Pursuant to the 2016 Investment Law (article 4), a list of sectors outlining which investment categories are subject to government authorization (the “negative list”) was set by decree on May 11, 2018. The sectors include natural resources; construction materials; land, sea and air transport; banking, finance, and insurance; hazardous and polluting industries; health; education; and telecommunications. Per the decree, if the relevant government decision-making body does not respond to an investment request within a specified period, typically 60 days, the authorization is automatically granted to the applicant. The decree went into effect on July 1, 2018.
Other Investment Policy Reviews
- The WTO completed a Trade Policy Review for Tunisia in July 2016. The report is available here: https://www.wto.org/english/tratop_e/tpr_e/tp441_e.htm .
- The OECD completed an Investment Policy Review for Tunisia in November 2012. The report is available here: http://www.oecd.org/daf/inv/investment-policy/tunisia-investmentpolicyreview-oecd.htm .
The World Bank Investing Across Borders initiative affirms that Tunisia has the fewest limits on foreign equity ownership in the Middle East and the North Africa (MENA) region. The GOT has opened up the majority of the sectors of the economy to foreign capital participation, with the exception of electricity transmission and distribution (http://iab.worldbank.org/data/exploreeconomies/tunisia ).
The World Bank Doing Business 2019 report ranks Tunisia 63rd in terms of ease of starting a business. In North Africa, Tunisia ranked ahead of Egypt (109), Algeria (157), and Libya (186) and behind Mauritania (46) and Morocco (34): http://www.doingbusiness.org/en/data/exploreeconomies/tunisia#DB_sb .
The Agency for Promotion of Industry and Innovation (APII) is the focal point for business registration generally for new businesses. Online project declaration for industry or service sector projects for both domestic and foreign investment is available at: www.tunisieindustrie.nat.tn/en/doc.asp?mcat=16&mrub=122
APII has attempted to simplify the business registration process by creating a one-stop shop that offers registration of legal papers with the tax office, court clerk, official Tunisian gazette, and customs. This one-stop shop also houses consultants from the Investment Promotion Agency (API), Ministry of Employment, National Social Security Authority (CNSS), post office, Ministry of Interior, and the Ministry of Trade. Registration may face delays as some agencies may have longer internal processes. Prior to registration business must first initiate an online declaration of intent, to which APII provides a notification of receipt within 24 hours.

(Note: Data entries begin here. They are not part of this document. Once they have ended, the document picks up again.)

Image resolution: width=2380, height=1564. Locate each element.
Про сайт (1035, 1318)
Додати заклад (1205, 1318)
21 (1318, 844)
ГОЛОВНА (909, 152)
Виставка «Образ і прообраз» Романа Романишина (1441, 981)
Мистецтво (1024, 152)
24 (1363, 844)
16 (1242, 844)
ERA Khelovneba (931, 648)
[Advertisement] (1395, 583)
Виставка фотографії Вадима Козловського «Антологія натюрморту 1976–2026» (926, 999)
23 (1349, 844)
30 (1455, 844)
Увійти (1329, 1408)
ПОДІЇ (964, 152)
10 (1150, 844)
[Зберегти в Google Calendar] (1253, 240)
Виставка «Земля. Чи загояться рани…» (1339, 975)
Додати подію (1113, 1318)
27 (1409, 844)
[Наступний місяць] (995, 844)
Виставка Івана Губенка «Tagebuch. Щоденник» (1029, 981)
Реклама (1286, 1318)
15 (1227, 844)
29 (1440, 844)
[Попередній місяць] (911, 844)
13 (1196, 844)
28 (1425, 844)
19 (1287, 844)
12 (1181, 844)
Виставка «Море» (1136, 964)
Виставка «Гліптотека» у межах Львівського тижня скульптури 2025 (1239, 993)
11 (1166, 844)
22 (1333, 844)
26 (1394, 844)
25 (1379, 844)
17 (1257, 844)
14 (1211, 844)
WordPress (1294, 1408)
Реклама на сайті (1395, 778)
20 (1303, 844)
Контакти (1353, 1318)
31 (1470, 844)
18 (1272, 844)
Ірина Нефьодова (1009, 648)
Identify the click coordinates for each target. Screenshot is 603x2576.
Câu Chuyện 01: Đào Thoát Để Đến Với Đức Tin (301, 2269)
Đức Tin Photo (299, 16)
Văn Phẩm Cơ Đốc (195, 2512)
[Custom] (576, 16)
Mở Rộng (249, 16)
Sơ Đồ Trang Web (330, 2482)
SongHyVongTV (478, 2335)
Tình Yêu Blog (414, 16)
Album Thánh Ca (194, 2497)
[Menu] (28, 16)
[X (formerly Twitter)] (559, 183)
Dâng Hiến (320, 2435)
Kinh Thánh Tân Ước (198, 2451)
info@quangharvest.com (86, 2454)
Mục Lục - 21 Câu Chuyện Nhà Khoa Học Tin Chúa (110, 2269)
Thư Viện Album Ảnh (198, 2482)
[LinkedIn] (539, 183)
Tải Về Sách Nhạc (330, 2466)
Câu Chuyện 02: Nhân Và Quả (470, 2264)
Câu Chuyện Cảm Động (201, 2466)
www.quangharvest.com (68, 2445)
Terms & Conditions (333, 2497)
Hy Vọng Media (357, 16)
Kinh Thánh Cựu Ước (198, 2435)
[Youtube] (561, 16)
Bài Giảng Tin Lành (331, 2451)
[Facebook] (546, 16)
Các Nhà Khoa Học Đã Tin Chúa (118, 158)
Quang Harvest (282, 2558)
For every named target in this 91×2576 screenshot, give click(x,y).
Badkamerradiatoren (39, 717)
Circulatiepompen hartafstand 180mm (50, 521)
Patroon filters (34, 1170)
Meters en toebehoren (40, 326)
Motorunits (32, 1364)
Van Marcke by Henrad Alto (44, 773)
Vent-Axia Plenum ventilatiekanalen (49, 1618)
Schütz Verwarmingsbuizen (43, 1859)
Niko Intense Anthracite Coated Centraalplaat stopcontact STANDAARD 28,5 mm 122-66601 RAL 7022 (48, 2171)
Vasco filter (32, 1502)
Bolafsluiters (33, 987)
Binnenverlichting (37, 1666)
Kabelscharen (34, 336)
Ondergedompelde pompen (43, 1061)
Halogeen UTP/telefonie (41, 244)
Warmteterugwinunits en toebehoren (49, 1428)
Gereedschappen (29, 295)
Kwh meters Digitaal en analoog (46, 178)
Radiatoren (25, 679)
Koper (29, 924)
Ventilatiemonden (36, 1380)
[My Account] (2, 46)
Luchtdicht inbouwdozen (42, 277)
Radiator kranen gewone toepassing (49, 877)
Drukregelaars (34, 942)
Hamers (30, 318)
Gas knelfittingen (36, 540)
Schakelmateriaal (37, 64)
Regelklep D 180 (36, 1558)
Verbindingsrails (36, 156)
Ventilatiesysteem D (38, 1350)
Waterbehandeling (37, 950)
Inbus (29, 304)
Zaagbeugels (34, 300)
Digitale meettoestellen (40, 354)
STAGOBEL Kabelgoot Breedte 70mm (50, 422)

The World Bank’s Doing Business 2019 report indicates that business registration takes an average of 8 days and costs about USD 115 (350 Tunisian dinars): http://www.doingbusiness.org/en/data/exploreeconomies/tunisia#DB_sb .
For agriculture and fisheries, business registration information can be found at: www.apia.com.tn .
In the tourism industry, companies must register with the National Office for Tourism at: http://www.tourisme.gov.tn/pour-investir/prestations-administratives.html.
The central point of contact for established foreign investors and companies is the Foreign Investment Promotion Agency (FIPA): http://www.investintunisia.tn .
The GOT does not incentivize outward investment, and capital transfer abroad is tightly controlled by the Central Bank.